**DOCUMENT**
● ● ● ●

# Drop Trap Height?



## Mike70 (Jan 25, 2017)

What would be the minimum height I could put a drop trap above the loft floor? I am trying to plan the height of the aviaries and because my loft is being built on a hillside, I have to coordinate the height of the three aviaries with my height. In high school I was 5.8 1/2 and 55+ years later, I'm 5.4!!! Thanks.
Mike70


----------



## Ladygrey (Dec 10, 2016)

You want the trap to have a landing board so they can fly in quick if need be. I made the landing board across the whole length of the loft and it serves as a roof for the aviairies below Which are outside of the loft . That makes the trap doors about 5 foot from the loft floor from inside.


----------



## raftree3 (Oct 16, 2010)

I don't think it really matters. I've got one where they drop into the aviary and then walk through a portal to clock.....they only drop about 26 inches. In my YB loft, they drop about four feet to the floor. The only thing to consider is if it's a small distance they land on their feet, if it's a longer drop they open their wings and float to the floor......anywhere in between, they land like a rock.

● ● ● ●

**RECORDS SHOWN**

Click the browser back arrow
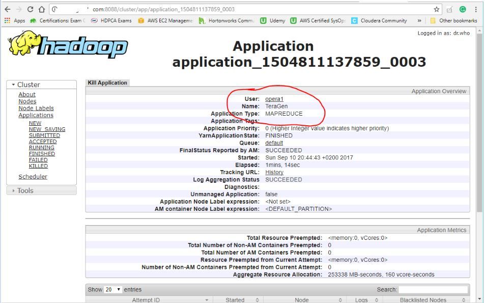Screen dimensions: 485x303 (x=7, y=9)
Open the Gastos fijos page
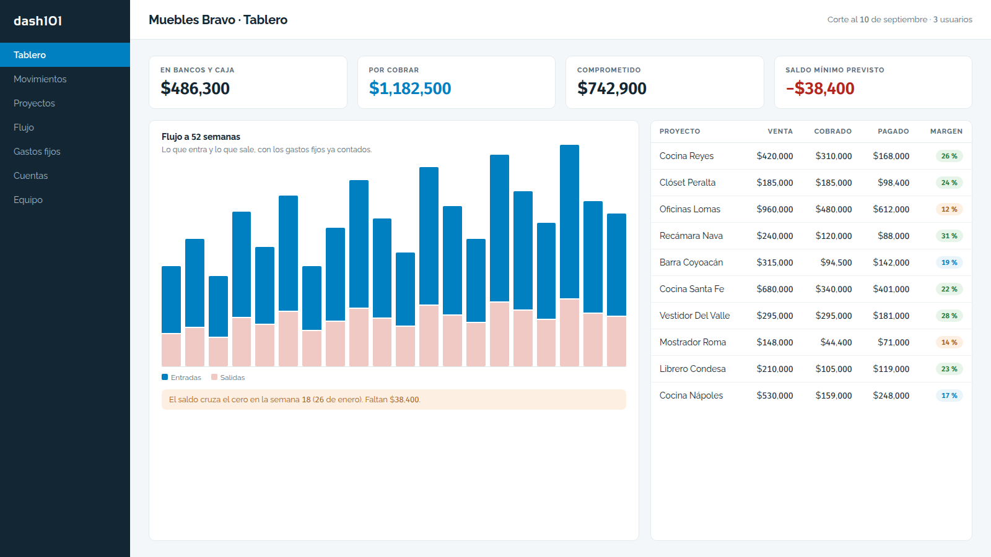Image resolution: width=991 pixels, height=557 pixels. (x=65, y=152)
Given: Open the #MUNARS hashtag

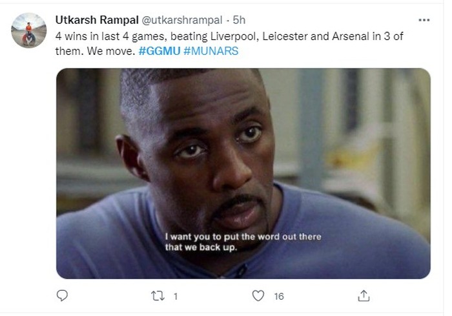Looking at the screenshot, I should [211, 50].
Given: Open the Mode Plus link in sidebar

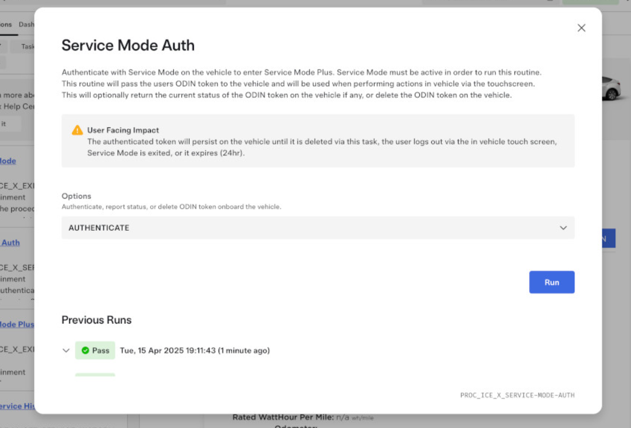Looking at the screenshot, I should coord(17,324).
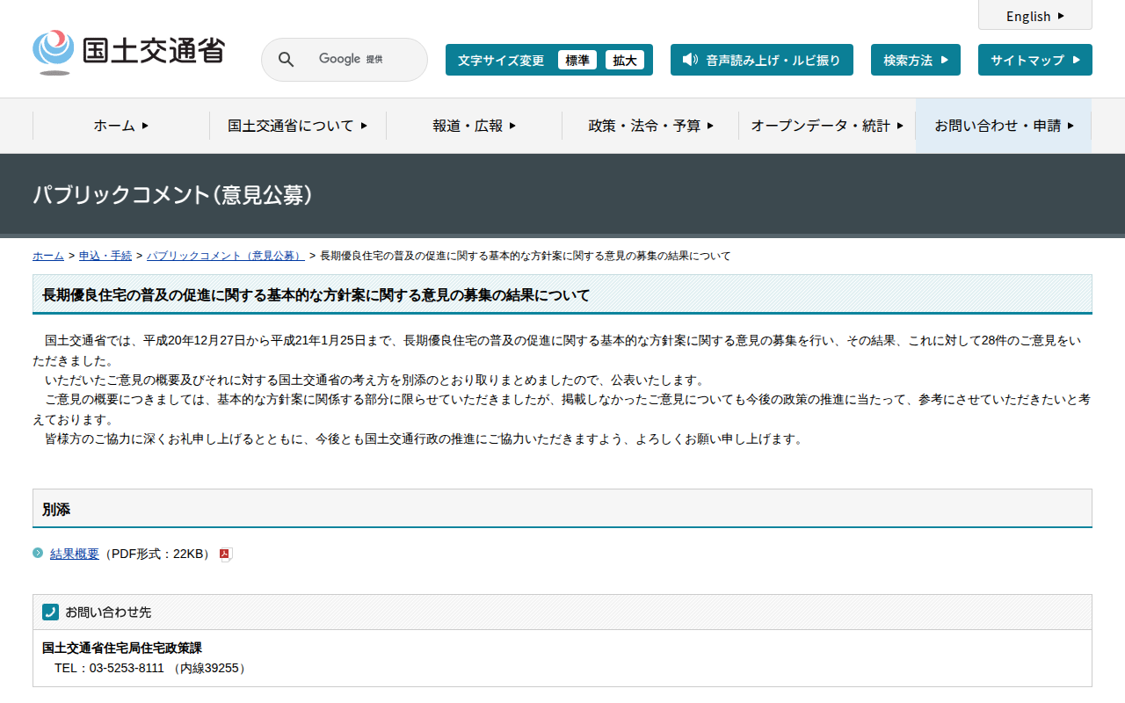Click the phone icon next to お問い合わせ先
The width and height of the screenshot is (1125, 703).
(x=50, y=612)
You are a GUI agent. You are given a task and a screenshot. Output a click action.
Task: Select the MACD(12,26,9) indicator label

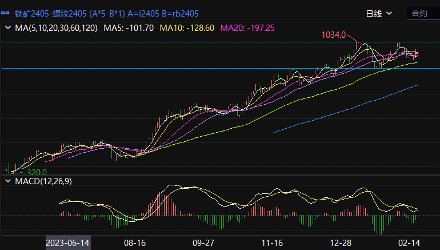coord(43,181)
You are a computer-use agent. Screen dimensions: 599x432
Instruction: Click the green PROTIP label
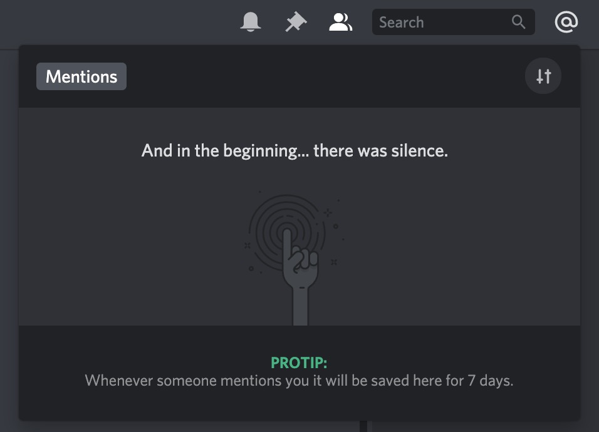pos(299,363)
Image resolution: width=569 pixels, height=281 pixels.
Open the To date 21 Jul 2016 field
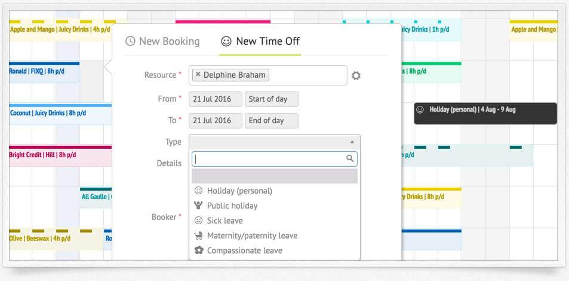tap(216, 121)
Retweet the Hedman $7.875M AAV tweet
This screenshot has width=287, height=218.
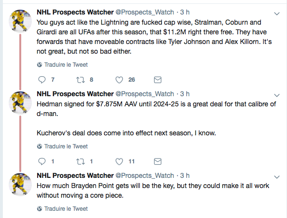[81, 161]
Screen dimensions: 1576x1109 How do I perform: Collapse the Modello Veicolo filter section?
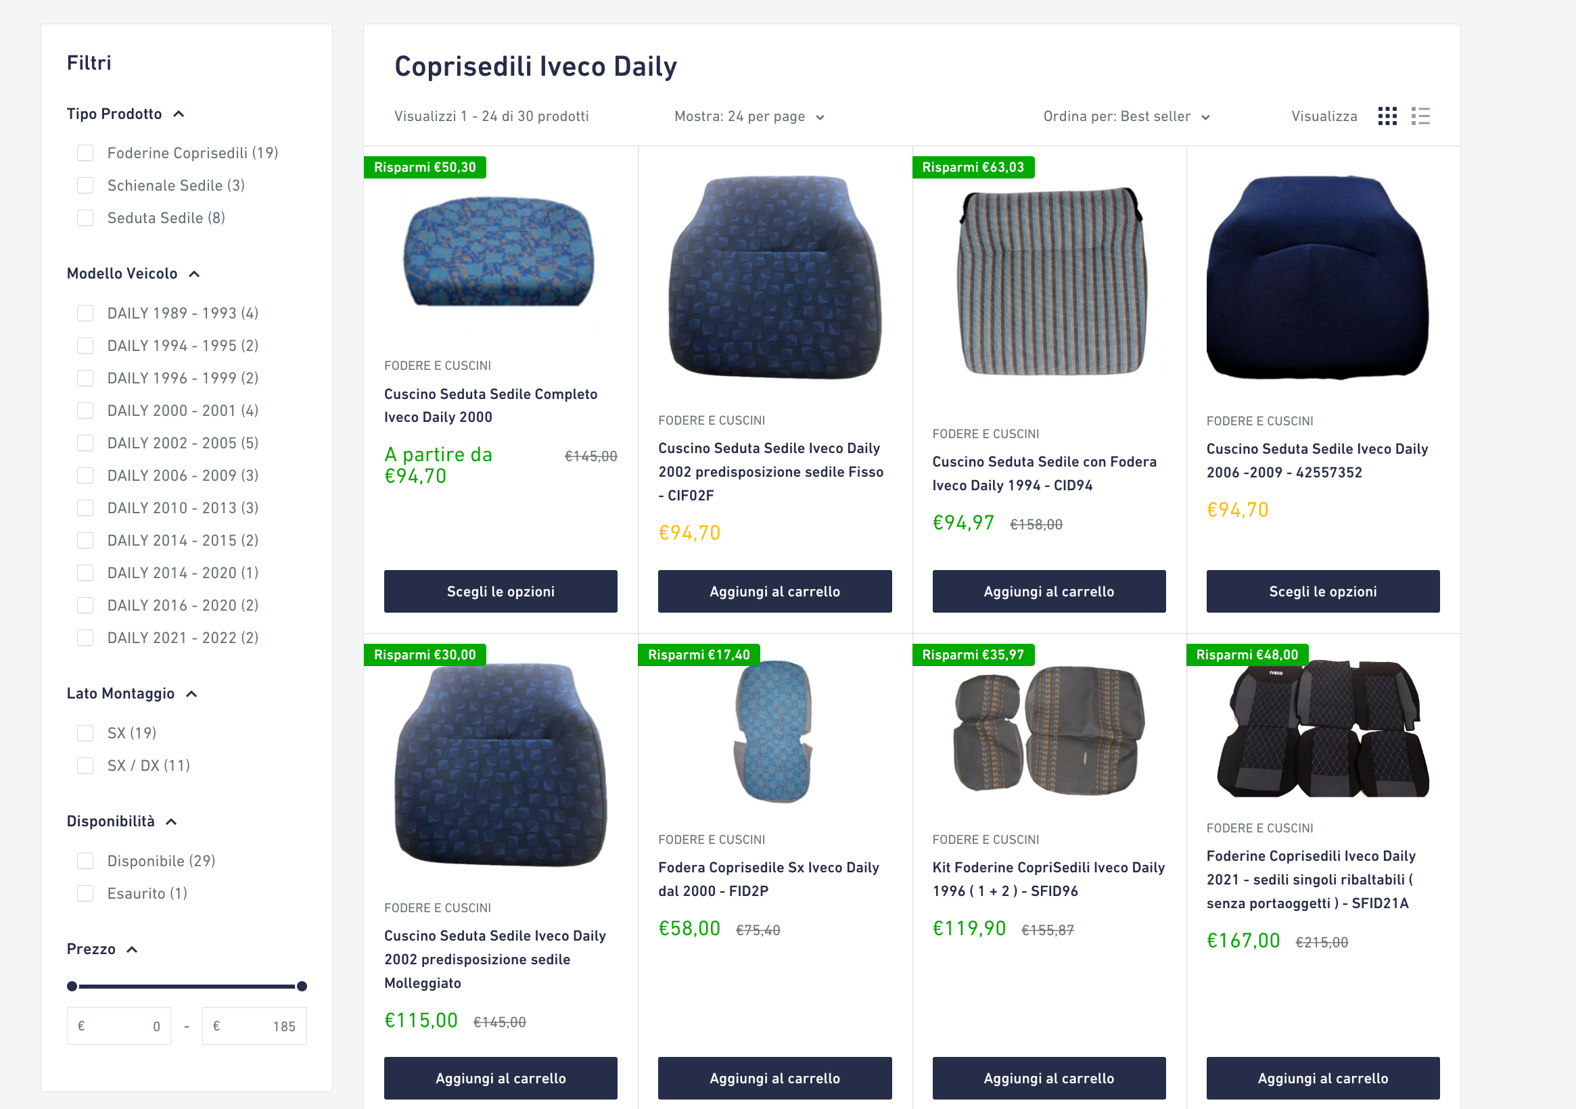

● ● ● ●

**TO-DO LIST**
(a) In the drop trap thread, about how high above the loft floor does Ladygrey say the trap doors are, measured from inside?
(b) In the drop trap thread, revise the part that opens with the words containing "I don't think" and closes with "like a rock.", changing "26 inches" to "two feet".
The entries are not needed for any of this.

**ANSWERS FOR THE TASKS**
(a) About 5 feet.

(b)
I don't think it really matters. I've got one where they drop into the aviary and then walk through a portal to clock.....they only drop about two feet. In my YB loft, they drop about four feet to the floor. The only thing to consider is if it's a small distance they land on their feet, if it's a longer drop they open their wings and float to the floor......anywhere in between, they land like a rock.